Once the pictures are set aside, transcribe each line of the listing exactly.

Task material Start Marker

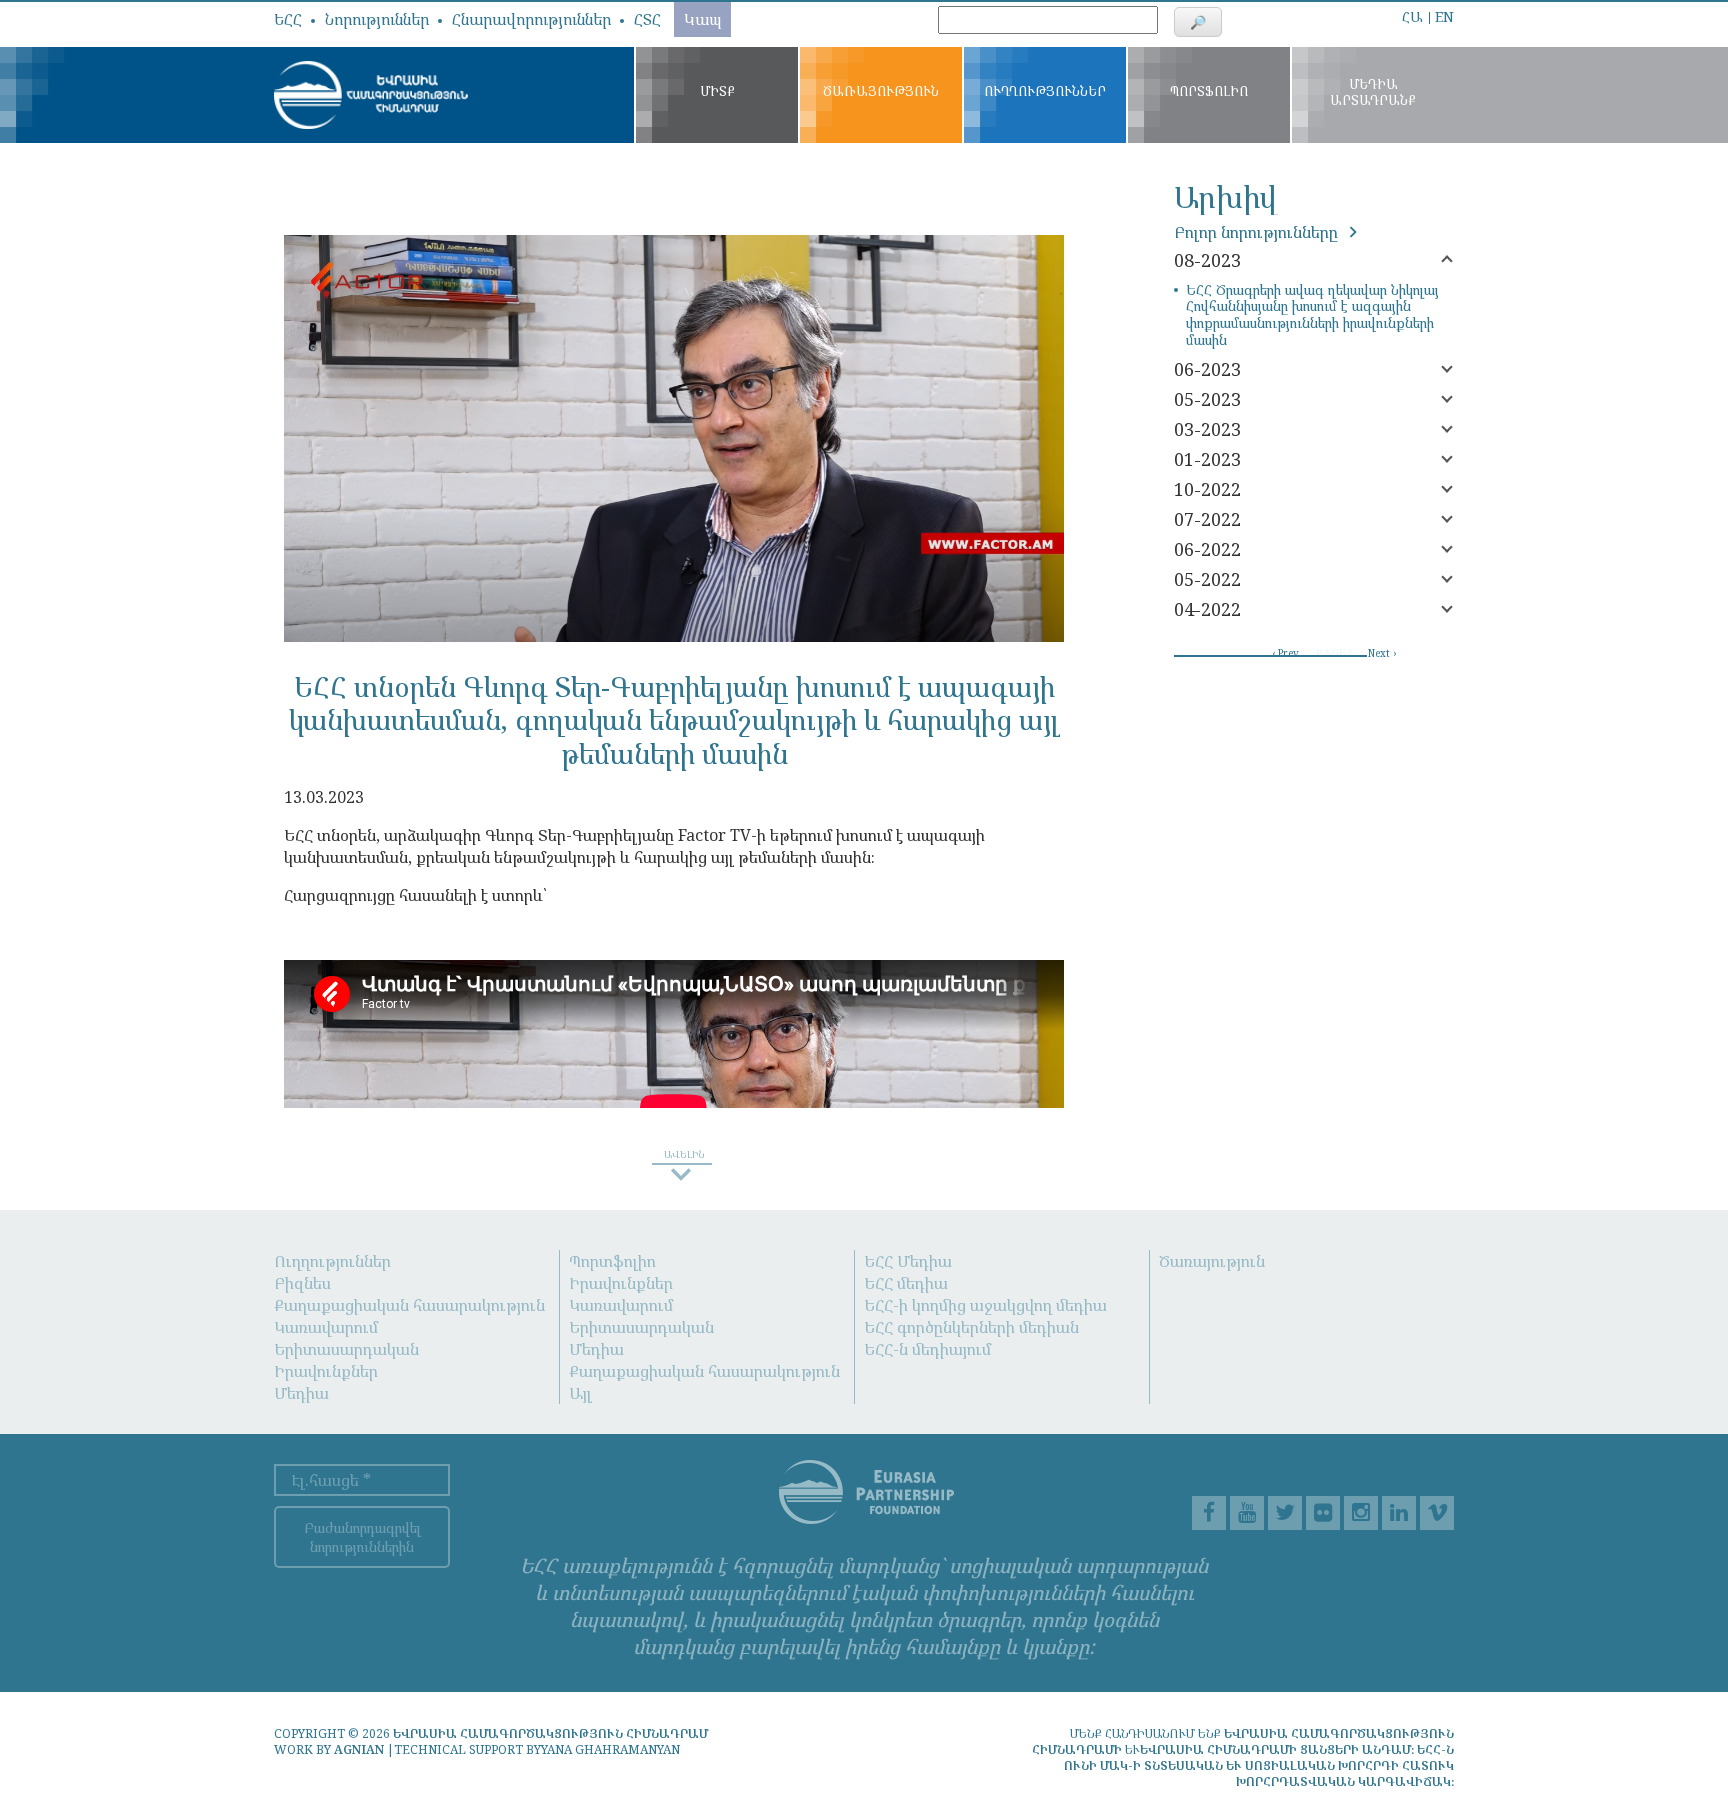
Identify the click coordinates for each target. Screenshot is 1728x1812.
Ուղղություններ (332, 1261)
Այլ (580, 1393)
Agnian (359, 1749)
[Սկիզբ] (371, 95)
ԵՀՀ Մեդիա (908, 1261)
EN (1444, 16)
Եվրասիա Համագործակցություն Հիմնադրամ (550, 1733)
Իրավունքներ (326, 1371)
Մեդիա (301, 1393)
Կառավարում (326, 1327)
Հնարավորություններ (531, 19)
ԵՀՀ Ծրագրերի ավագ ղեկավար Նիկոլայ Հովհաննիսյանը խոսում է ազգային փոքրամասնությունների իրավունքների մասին (1312, 315)
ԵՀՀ (288, 19)
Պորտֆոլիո (612, 1261)
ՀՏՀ (647, 19)
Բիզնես (302, 1283)
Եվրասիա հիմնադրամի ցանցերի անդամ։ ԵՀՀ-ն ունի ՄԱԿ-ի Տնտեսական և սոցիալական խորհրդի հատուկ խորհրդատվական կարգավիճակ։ (1259, 1765)
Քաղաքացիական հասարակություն (409, 1305)
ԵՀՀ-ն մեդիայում (927, 1349)
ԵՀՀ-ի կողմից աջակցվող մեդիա (985, 1305)
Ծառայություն (1212, 1261)
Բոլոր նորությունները (1258, 232)
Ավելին (1361, 11)
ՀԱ (1412, 16)
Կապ (702, 19)
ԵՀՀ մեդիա (906, 1283)
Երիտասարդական (346, 1349)
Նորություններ (377, 19)
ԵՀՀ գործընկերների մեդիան (971, 1327)
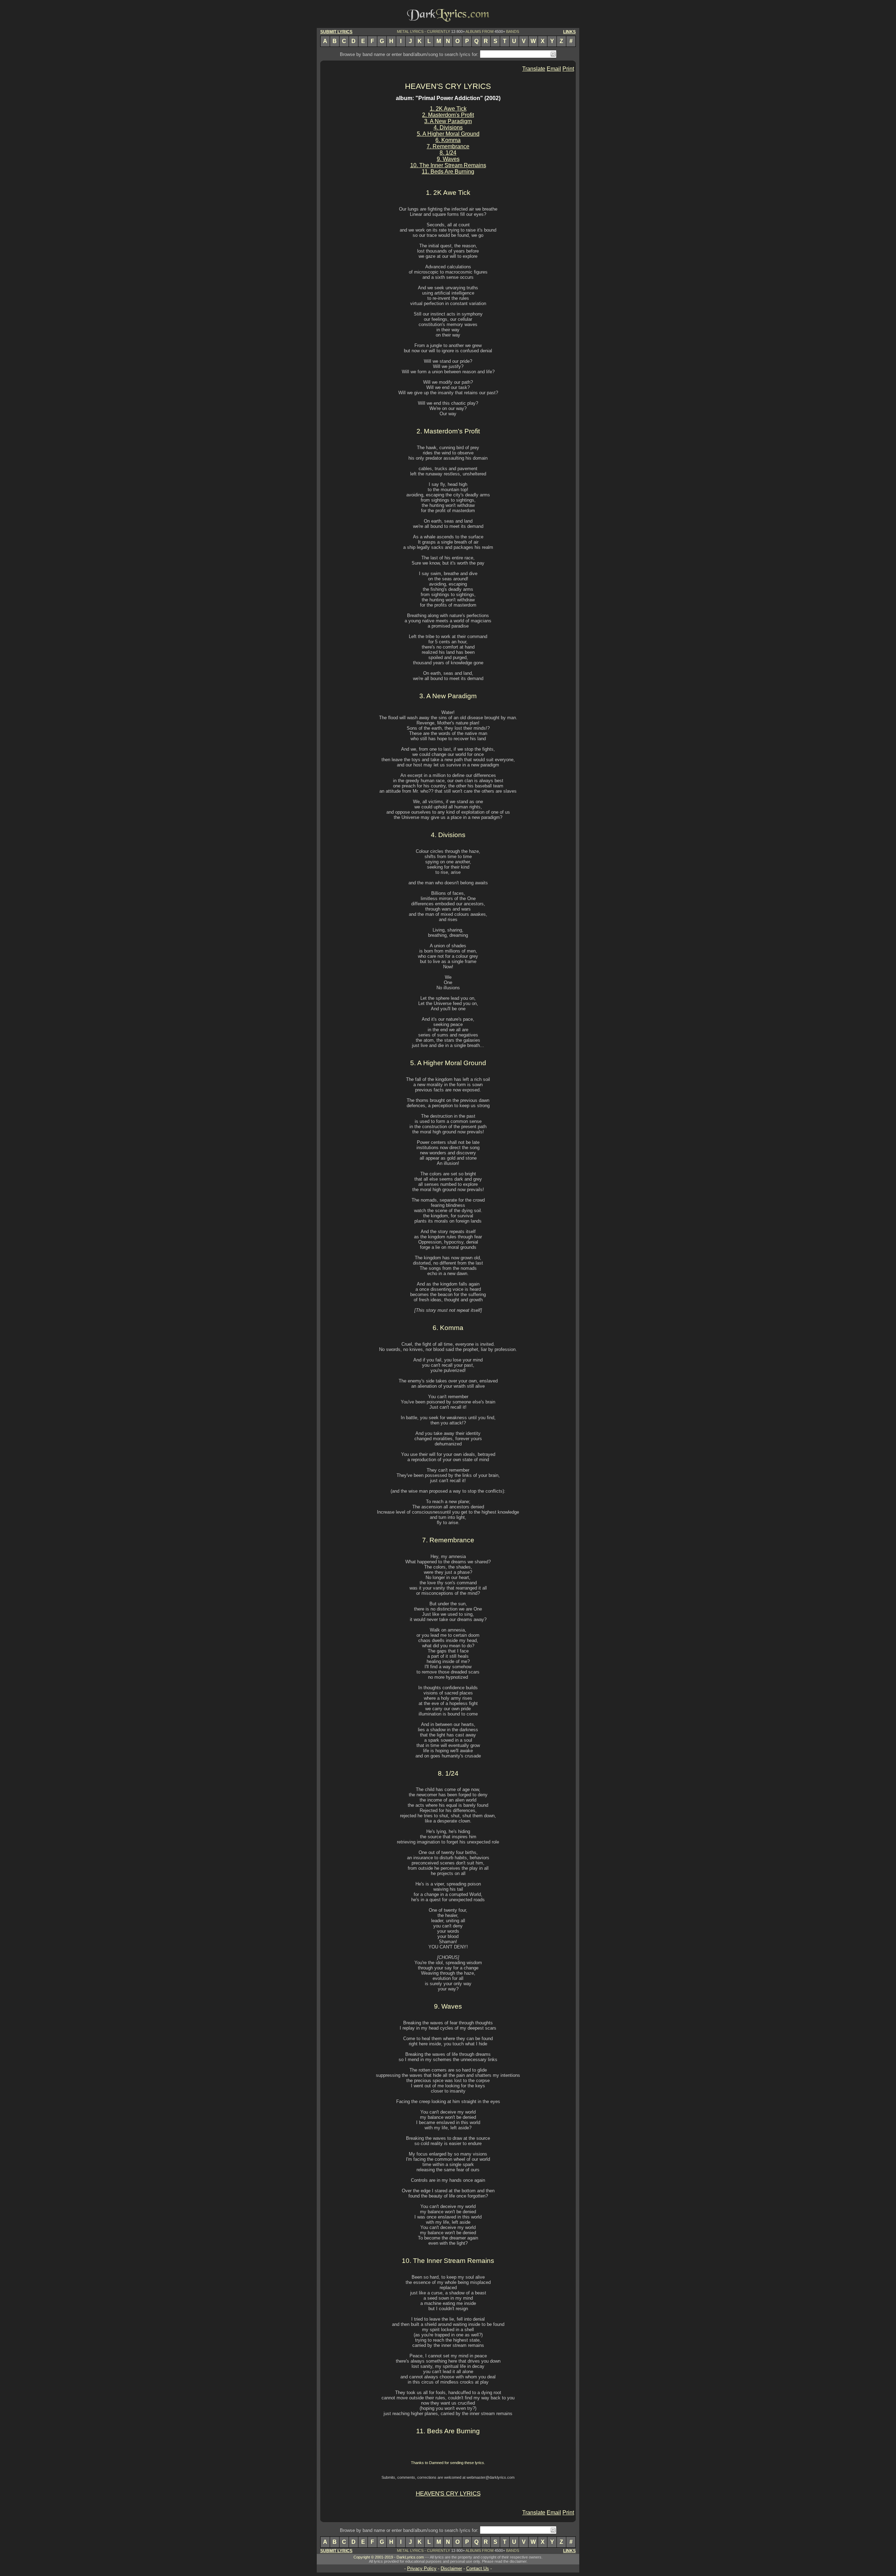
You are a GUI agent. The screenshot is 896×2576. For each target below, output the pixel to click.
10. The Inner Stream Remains (448, 165)
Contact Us (477, 2568)
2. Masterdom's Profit (448, 115)
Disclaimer (451, 2568)
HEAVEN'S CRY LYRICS (448, 86)
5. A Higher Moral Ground (448, 134)
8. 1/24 (448, 153)
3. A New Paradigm (448, 121)
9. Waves (448, 159)
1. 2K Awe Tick (448, 109)
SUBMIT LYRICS (336, 31)
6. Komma (448, 140)
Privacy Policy (421, 2568)
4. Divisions (448, 127)
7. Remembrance (448, 146)
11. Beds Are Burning (448, 172)
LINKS (569, 31)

Task material End Marker

__Answer for this exercise__.
Identify the click coordinates for each target. Screenshot is 1728x1812.
Ուղղություններ (332, 1261)
Այլ (580, 1393)
Agnian (359, 1749)
[Սկիզբ] (371, 95)
ԵՀՀ Մեդիա (908, 1261)
EN (1444, 16)
Եվրասիա Համագործակցություն Հիմնադրամ (550, 1733)
Իրավունքներ (326, 1371)
Մեդիա (301, 1393)
Կառավարում (326, 1327)
Հնարավորություններ (531, 19)
ԵՀՀ Ծրագրերի ավագ ղեկավար Նիկոլայ Հովհաննիսյանը խոսում է ազգային փոքրամասնությունների իրավունքների մասին (1312, 315)
ԵՀՀ (288, 19)
Պորտֆոլիո (612, 1261)
ՀՏՀ (647, 19)
Բիզնես (302, 1283)
Եվրասիա հիմնադրամի ցանցերի անդամ։ ԵՀՀ-ն ունի ՄԱԿ-ի Տնտեսական և սոցիալական խորհրդի հատուկ խորհրդատվական կարգավիճակ։ (1259, 1765)
Քաղաքացիական հասարակություն (409, 1305)
ԵՀՀ-ն մեդիայում (927, 1349)
ԵՀՀ-ի կողմից աջակցվող մեդիա (985, 1305)
Ծառայություն (1212, 1261)
Բոլոր նորությունները (1258, 232)
Ավելին (1361, 11)
ՀԱ (1412, 16)
Կապ (702, 19)
ԵՀՀ մեդիա (906, 1283)
Երիտասարդական (346, 1349)
Նորություններ (377, 19)
ԵՀՀ գործընկերների մեդիան (971, 1327)
You are a GUI agent. The screenshot is 896×2576. For each target below, output the pixel to click.
10. The Inner Stream Remains (448, 165)
Contact Us (477, 2568)
2. Masterdom's Profit (448, 115)
Disclaimer (451, 2568)
HEAVEN'S CRY LYRICS (448, 86)
5. A Higher Moral Ground (448, 134)
8. 1/24 (448, 153)
3. A New Paradigm (448, 121)
9. Waves (448, 159)
1. 2K Awe Tick (448, 109)
SUBMIT LYRICS (336, 31)
6. Komma (448, 140)
Privacy Policy (421, 2568)
4. Divisions (448, 127)
7. Remembrance (448, 146)
11. Beds Are Burning (448, 172)
LINKS (569, 31)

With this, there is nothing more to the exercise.